All you need to know about mortgages
All you need to know about mortgages and loans
Canadian and American mortgages are calculated the same way. Both of these mortgages have the interest owing calculated at the end of the month using a monthly interest factor. Every penny in excess of the monthly interest automatically goes towards lowering the principal. The monthly interest factor is derived from the annual interest rate.
For a given annual interest rate a Canadian monthly interest factor is smaller than the American monthly interest factor due to different regulations. A Canadian mortgage will always cost you less in total interest and have a lower monthly payment than an American mortgage for the same principal, annual interest rate and amortization period.
Mathematically speaking a mortgage is just a special name for a loan used to purchase a house.
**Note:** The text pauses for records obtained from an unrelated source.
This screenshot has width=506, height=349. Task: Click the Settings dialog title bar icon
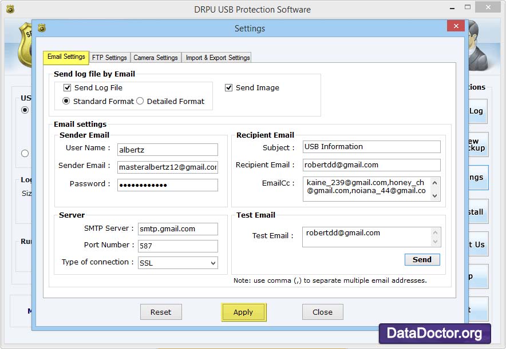pyautogui.click(x=40, y=28)
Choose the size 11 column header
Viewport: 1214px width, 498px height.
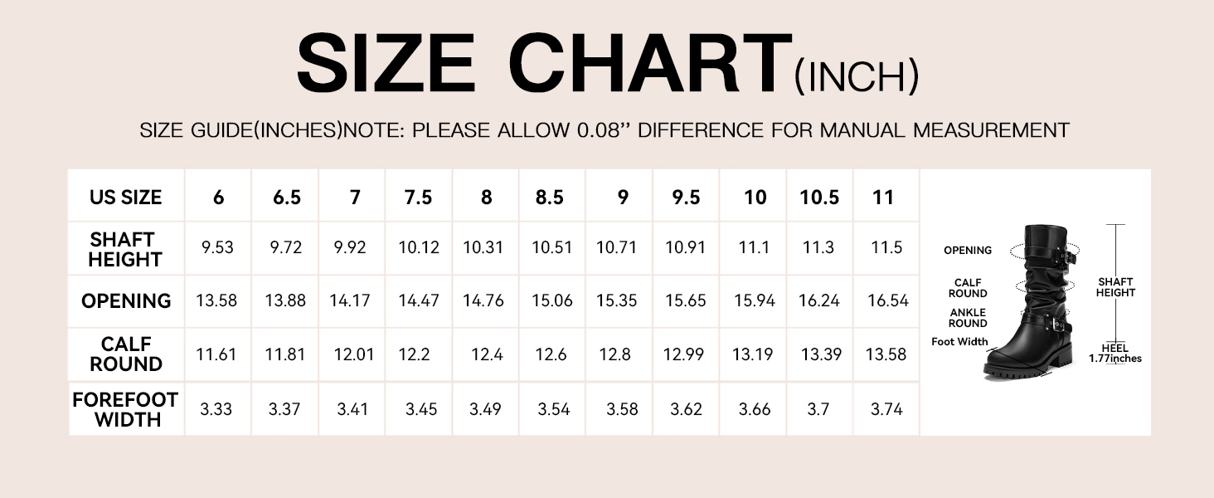884,198

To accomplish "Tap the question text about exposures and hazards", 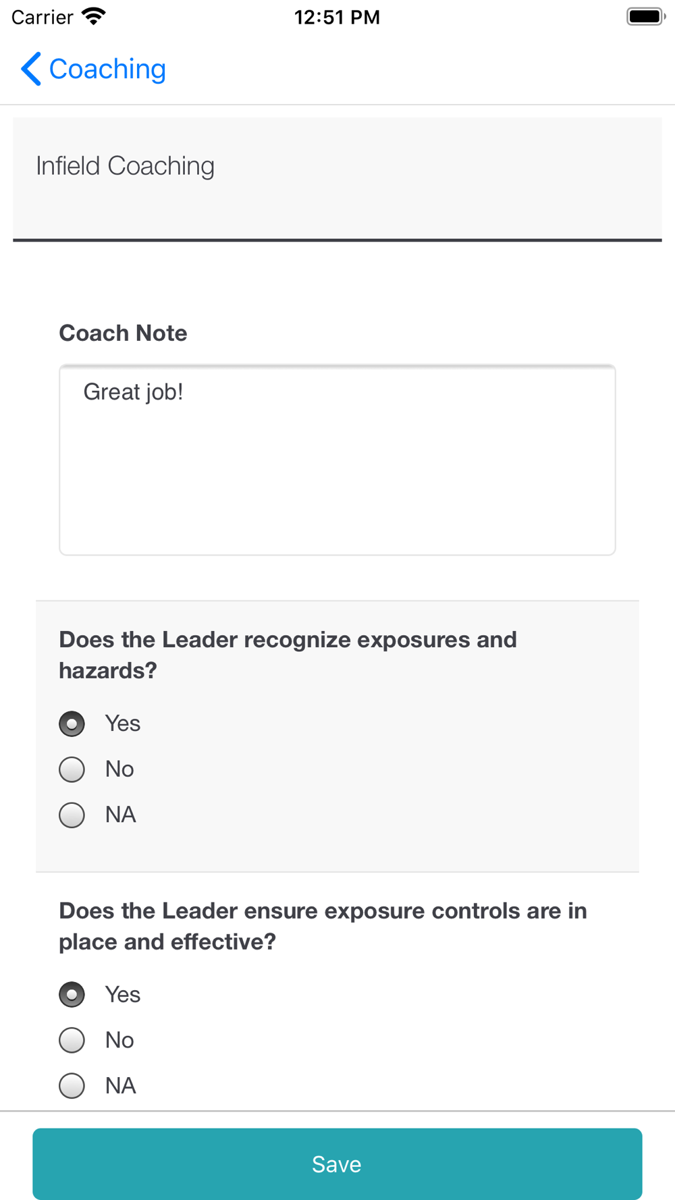I will point(288,655).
American mortgages and American personal loans are calculated the same way.
Canadian personal loans are calculated the same way as American personal loans. Canadian mortgages have a lower monthly interest factor due to Canadian regulations thus the Canadian flag selection is for Canadian mortgages only.
Weekly and biweekly payment mortgages are calculated using the same logic as the monthly payment mortgage and thus have a weekly and biweekly interest factor. The method used to calculate these two interest factors dramatically influences the total interest.
Thus it is not enough to just know the biweekly payment, you must also know the number of biweekly payments required to amortize or pay off the mortgage or be given an amortization schedule.
Some American lenders do not follow the above method for biweekly mortgages. They hold the extra payments in escrow and apply it towards the principal at the end of the year. This method is not a true biweekly amortization schedule and thus CANNOT save you as much in interest costs. The longer you wait to apply money towards the principal the larger the interest costs.